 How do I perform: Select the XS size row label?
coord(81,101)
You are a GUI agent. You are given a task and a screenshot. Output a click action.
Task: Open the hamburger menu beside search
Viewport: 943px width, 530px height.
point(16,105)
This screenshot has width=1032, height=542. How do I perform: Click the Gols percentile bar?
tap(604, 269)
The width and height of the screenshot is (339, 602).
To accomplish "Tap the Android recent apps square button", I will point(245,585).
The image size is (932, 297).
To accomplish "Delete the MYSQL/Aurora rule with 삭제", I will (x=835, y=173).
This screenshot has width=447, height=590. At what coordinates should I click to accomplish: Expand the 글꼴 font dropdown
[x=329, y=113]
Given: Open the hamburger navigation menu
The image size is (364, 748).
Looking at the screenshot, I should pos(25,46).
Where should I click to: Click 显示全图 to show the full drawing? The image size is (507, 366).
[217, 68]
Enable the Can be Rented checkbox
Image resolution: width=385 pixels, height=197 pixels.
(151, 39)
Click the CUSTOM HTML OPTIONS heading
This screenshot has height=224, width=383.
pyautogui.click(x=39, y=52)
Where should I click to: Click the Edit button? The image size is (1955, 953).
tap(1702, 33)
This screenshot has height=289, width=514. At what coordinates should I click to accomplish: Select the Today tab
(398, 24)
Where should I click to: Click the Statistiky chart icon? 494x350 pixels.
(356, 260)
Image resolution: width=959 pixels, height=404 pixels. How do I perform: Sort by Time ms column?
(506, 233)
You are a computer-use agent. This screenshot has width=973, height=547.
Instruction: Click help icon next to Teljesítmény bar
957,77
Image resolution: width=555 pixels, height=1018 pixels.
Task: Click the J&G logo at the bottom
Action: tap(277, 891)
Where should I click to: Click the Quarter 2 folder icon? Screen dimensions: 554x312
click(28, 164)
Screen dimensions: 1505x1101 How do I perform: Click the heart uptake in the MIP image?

######

#### [Stated goal]
State how many lines in the rows above contain the string "Open", with case counting, and give only the number.

#### [Exercise output]
2